Gar Guzmán hadn’t waited till Wednesday to announce the Centrist running mate, as they traditionally did. Instead, he announced his own, just an hour after Sid Shaak. His handlers had timed it to bury the Unity convention and draw momentum for Gold. His choice was California governor Meg Akeda.
30
Tuesday night Jenny was up till all hours, working a heart attack at a homestead and a diabetic shock in a first-year dorm where they slept four to a room in bunk beds. The Barnside was scary, she had to agree. Rain dripped through the ceiling, and power surges reset the instruments. All the while her toybox lit up about the first conjoined person nominated for vice president, and how the governor had run a country-sized state for years without raising the house edge. Jenny thought that since she was banned from practice next morning, at least she could sleep in.
But she woke early anyway, and went out to meet Yola at the public slanball cage. The town cloud ladder was less well maintained than at the college, swaying in the wind, while the distant farms and Scioto Creek swirled above her and below. Halfway up the ladder, her toybox called.

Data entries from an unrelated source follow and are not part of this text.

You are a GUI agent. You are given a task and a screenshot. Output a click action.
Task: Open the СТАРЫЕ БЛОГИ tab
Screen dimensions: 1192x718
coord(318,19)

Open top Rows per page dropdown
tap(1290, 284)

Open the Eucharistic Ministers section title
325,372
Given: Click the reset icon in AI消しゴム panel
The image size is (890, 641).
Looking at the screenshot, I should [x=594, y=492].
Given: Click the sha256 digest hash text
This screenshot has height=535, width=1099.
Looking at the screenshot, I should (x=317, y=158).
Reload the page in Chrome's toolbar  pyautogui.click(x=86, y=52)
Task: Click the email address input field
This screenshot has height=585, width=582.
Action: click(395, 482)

It was Glynnis, Anna’s wife, the solarray engineer who’d brought the oatmeal chocolate chip cookies and boiled the ice for the First Lady debate. Now Glynnis looked up at her from a toilet seat in a primary school restroom. “Jenny,” she whispered. “Are you alone?”
A sudden gust caught the cloud ladder. The south solar swung crazily, momentarily blinding her. Her stomach heaved. “Um, yes. I’ll catch you later—”
“Jenny, this is vital.” Glynnis ducked her head out of the stall, then back. “I’m on in five minutes, reading
My Pet Frog
to a kindergarten class. Then an art show in Philly, to snip the ribbon for a Mapplethorpe retrospective; then back to the convention. Listen, Jenny:
How did you know?
”
Jenny swallowed. “My Centrist professor. He’s connected somehow.”
“More than that. All our intel said the veep would be—well,
nada más
. Now everything’s up in the air. They can’t replace Meg, that’s for sure.”
“Claro.”
“But what’s with the Creep? Is he really done—or is it just a feint? Will he actually come out gunning the Transantarctic? Right before Election Day?”
Jenny shook her head, her eyes tearing in the wind. “I’m sorry, I don’t know.”
“Please,” urged Glynnis. “It’s vital. We’ve got to know how to play this. Do what you can to find out.”
* * *
That afternoon, she saw Professor Hamilton for her speech practice. Baramins—the model kind of worked for hepa Q, and maybe ultra. Who would have thought? A stopped clock is right twice a day.
“What a magnificent performance,” he rhapsodized over her convention appearance. “Ingenious. Heart-stopping. I’ll bet they wish they had ten of you.”
“Then I’d be worth nothing.”
He grinned. “Supply and demand; you know your economics too. Poor Aunt Meg, on the other side.” He gave her a wink. “What do you think of that?” Behind him the faces of Meg and El smiled out from the picture as they shook his hand.
Jenny nodded. “Meg has been a fine governor.”
“Honorable, and incorruptible,” he reminded her. “Family values. Balanced budget for over a decade.”
“While expanding the solarplate.” There was her aunt’s weakness—so smart about the present, but she ignored the ticking bomb that lay ahead. Like the Firmament, she kept her time horizon small.